Surely I’m not the only one who has felt it, deep in my bones.
It springs up at the oddest times, the quietest moments…that second when the happiest of laughs spills out of a mouth opened wide.
It catches your breath whole.
I sat down in my grey chair this morning, in front of a fireplace that no longer burns now that Spring has arrived, pausing a moment with my Bible unopened in my lap.
Shame, discouragement, sadness all seemed to want to keep those pages closed.
Today was a catch-up day in my Bible Reading Challenge, so I really could have just stood up and gone about my day. Taken a break, and had a few more moments to listen to a podcast or two.
Instead, I turned to the optional reading, and sunk even further as I read the opening lines,
Blessed are those whose way is blameless,
who walk in the way of the Lord!Psalm 119:1
I know my way is not blameless – I know of the ways that I have walked.
How could I keep reading?
I know that I’m not alone – I know this. How many people carry weight on their shoulders of failure and moments they wish they could do over?
Three or four years ago now, I decided to memorize the Sermon on the Mount. I’ve written about it before. Each year I get to March or April and I begin to fall behind and by June I have given up, resolving to begin again the next year.
In less than two months I will turn 40.
How is that possible?
But if I recognize anything, it’s how little time I actually have.
So, why try and memorize Scripture?
To be honest? Because it feels right. It feels good. It feels like the godly thing to do…so that when I encourage my kids to memorize the Bible, I won’t be seen as a hypocrite.
But what does Scripture actually say?
I have stored up your word in my heart,
that I might not sin against you.Psalm 119:11
Didn’t Jesus Himself live out this truth in Matthew 4 when faced by the Tempter?
Even Eve knew the words of God, but they hadn’t settled deep enough in her heart to become a weapon to use against the demonic attack. Instead, she twisted the true words of God, and fell.
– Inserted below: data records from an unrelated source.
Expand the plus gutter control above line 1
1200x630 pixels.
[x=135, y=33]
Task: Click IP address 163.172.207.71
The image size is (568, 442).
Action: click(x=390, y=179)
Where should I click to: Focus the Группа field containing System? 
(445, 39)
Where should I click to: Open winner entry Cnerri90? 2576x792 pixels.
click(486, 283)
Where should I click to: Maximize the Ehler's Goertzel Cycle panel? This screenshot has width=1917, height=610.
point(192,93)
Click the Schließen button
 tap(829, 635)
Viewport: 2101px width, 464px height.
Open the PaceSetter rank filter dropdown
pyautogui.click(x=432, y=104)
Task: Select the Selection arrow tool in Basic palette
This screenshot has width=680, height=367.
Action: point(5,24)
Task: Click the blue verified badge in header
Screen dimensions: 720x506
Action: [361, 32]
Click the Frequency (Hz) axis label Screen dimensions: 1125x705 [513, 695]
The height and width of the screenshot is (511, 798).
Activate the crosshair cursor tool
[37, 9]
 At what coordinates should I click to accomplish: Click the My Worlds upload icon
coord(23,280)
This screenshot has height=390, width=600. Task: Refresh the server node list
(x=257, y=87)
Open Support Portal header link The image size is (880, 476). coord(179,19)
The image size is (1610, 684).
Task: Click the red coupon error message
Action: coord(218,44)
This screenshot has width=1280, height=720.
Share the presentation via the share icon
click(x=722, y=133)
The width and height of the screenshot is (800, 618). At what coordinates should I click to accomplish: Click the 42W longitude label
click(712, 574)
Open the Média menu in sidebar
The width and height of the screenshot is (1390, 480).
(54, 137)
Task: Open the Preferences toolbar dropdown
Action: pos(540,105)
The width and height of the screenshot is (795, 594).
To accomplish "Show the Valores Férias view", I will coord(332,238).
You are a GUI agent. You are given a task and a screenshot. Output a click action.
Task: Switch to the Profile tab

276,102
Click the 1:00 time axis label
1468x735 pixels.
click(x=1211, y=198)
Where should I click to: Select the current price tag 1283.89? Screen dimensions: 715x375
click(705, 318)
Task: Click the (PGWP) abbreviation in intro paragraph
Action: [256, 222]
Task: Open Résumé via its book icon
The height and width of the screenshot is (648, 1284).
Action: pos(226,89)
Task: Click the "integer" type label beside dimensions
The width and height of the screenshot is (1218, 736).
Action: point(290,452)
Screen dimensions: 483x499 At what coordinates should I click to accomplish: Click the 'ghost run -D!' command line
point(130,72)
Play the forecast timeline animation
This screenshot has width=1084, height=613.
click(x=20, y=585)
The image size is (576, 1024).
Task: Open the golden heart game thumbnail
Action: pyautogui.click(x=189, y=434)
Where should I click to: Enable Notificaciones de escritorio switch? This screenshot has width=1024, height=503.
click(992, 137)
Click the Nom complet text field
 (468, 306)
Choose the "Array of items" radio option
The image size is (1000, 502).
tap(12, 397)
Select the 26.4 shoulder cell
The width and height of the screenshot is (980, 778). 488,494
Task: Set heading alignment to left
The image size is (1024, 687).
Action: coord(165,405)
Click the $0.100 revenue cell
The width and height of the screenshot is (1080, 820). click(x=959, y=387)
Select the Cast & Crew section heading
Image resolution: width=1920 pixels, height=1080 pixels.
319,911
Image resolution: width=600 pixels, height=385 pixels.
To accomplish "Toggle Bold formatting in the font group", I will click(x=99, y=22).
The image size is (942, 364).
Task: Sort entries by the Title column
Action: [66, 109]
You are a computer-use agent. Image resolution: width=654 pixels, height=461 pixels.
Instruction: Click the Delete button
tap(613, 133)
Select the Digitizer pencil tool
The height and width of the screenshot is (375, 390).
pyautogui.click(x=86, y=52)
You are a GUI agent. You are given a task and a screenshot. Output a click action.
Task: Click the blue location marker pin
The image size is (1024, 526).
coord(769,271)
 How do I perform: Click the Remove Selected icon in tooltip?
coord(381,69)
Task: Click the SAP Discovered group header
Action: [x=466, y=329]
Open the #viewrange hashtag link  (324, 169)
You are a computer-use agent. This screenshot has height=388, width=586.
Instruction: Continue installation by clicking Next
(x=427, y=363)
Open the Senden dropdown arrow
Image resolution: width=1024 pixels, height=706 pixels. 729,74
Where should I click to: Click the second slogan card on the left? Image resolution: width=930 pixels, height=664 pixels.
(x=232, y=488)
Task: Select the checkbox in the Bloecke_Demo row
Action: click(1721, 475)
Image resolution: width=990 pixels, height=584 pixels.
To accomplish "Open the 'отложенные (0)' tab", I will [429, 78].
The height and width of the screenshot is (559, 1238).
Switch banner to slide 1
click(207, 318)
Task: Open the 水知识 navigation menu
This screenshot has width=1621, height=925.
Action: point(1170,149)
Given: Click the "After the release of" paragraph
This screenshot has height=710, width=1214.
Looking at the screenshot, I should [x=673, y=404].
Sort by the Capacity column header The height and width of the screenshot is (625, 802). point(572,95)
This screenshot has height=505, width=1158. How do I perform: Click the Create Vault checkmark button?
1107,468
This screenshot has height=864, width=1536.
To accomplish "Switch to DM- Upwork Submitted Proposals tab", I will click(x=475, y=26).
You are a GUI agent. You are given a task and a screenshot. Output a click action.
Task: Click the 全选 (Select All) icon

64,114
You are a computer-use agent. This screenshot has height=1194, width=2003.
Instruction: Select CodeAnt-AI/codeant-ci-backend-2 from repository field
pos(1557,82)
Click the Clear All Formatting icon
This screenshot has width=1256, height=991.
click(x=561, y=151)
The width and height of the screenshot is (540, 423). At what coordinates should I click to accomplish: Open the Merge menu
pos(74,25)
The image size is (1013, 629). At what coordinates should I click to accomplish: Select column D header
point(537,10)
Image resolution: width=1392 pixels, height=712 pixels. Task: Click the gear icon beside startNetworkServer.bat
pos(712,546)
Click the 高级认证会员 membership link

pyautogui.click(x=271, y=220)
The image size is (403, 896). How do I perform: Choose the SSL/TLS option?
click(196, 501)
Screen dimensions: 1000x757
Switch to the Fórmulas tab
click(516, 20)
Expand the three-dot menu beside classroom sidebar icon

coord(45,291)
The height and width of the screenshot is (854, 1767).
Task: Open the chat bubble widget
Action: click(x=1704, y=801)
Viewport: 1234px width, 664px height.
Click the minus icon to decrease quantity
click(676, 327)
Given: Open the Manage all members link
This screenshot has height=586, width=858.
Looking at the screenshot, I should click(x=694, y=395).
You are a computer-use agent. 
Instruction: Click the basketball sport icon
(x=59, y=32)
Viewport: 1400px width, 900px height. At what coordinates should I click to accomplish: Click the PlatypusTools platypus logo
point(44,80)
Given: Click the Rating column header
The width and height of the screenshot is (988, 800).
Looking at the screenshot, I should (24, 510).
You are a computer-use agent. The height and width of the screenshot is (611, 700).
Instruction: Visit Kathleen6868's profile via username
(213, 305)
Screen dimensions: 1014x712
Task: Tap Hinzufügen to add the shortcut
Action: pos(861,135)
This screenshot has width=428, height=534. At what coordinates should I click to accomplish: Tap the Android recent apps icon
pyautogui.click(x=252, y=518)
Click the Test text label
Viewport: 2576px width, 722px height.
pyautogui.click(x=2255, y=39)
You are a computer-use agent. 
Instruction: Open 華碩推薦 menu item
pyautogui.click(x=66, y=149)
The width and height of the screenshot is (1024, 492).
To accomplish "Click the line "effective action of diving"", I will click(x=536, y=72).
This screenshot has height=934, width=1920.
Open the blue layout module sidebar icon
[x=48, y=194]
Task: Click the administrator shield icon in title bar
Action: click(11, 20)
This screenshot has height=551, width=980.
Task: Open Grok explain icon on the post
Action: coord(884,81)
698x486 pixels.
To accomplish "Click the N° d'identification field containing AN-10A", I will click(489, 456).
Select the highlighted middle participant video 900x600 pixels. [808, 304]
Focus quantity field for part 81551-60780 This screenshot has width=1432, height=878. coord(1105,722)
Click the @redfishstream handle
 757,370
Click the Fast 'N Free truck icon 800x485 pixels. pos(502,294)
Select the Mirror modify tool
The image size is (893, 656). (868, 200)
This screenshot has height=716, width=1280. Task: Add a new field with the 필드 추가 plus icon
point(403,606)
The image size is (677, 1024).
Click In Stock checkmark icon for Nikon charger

Memorizing the Word of God *is* good, it’s right, but not for the reasons I thought three or four years ago.
Paul, writing to Timothy wrote those words that are engrained so deeply,
All Scripture is breathed out by God and profitable for teaching, for reproof, for correction, and for training in righteousness, that the man of God may be complete, equipped for every good work.2 Timothy 3:16-17
God’s Word, that is living and active, breathes life into a soul suffocating under a weight of shame – it’s why I fought to open the pages this morning…why I read past the first verses of Psalm 119. It’s why I begged for eyes to see the wonders of His grace and mercy.
Shame longs to silence, but Solomon wrote words that fight against that prison,
…for the righteous falls seven times and rises again…Proverbs 24:16
The righteous, the ones who have placed their hope in the saving power of Jesus Christ, don’t rise on their own – they rise again in *His* strength, because of *His* mercy.
As the sun grew brighter and my coffee grew colder, I decided to rise again for Christ’s glory, and begin to memorize again – to strengthen and equip for the fight.
I’m leaving the Sermon on the Mount for now, and instead focusing on Psalm 119.
Maybe you would want to join me?
…but be filled with the Spirit, addressing one another in psalms and hymns and spiritual songs, singing and making melody to the Lord with your heart, giving thanks always and for everything to God the Father in the name of our Lord Jesus Christ, submitting to one another out of reverence for Christ.Ephesians 5:18b-21
I’ll be posting a schedule and downloads soon – but maybe a community of us memorizing together, taking up the Sword of the Spirit and encouraging one another to press into the goodness of Christ would shine His light into the places around us, would lift the weight of darkness that seems to surround so many.